Bei Raketenangriffen auf die libysche Hauptstadt Tripolis sind mindestens zwei Zivilisten getötet worden. Nach Angaben der Rettungskräfte wurden am Dienstagabend zudem vier weitere Menschen verletzt.

Wie Journalisten der Nachrichtenagentur AFP berichteten, erschütterten mindestens sieben heftige Explosionen das Stadtzentrum von Tripolis. Aus dem Stadtteil Abu Slim im Süden der Hauptstadt stiegen nach Angaben von Augenzeugen dichte Rauchwolken auf.

Es war das erste Mal, dass das Stadtzentrum von Tripolis von den Gefechten betroffen war. Unklar war zunächst, wer die Raketen abgefeuert hatte.

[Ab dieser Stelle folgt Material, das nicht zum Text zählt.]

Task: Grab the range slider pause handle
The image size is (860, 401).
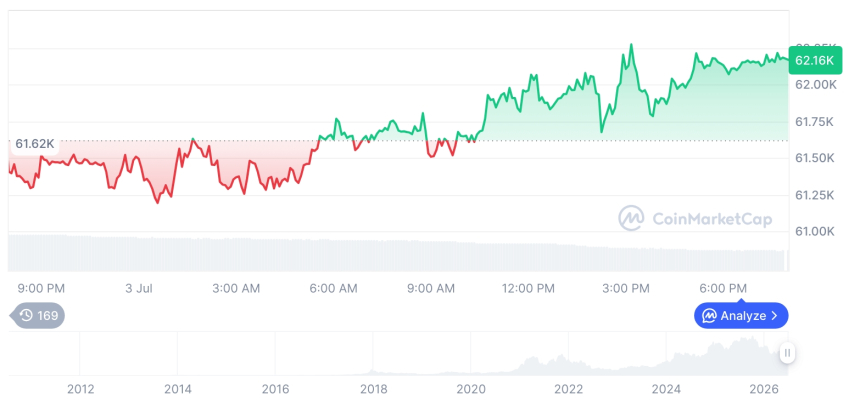Action: pyautogui.click(x=787, y=353)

Der abtrünnige libysche General Chalifa Haftar hatte Anfang April eine Offensive auf Tripolis gestartet. Bei den heftigen Gefechten wurden nach Uno-Angaben bereits mehr als 170 Menschen getötet und mehr als 750 weitere verletzt.

In dem nordafrikanischen Land herrscht seit dem Sturz des Machthabers Muammar al-Gaddafi im Jahr 2011 Chaos. Die Regierung in Tripolis ist schwach und hat weite Teile des Landes nicht unter Kontrolle. Haftar unterstützt eine Gegenregierung im Osten Libyens.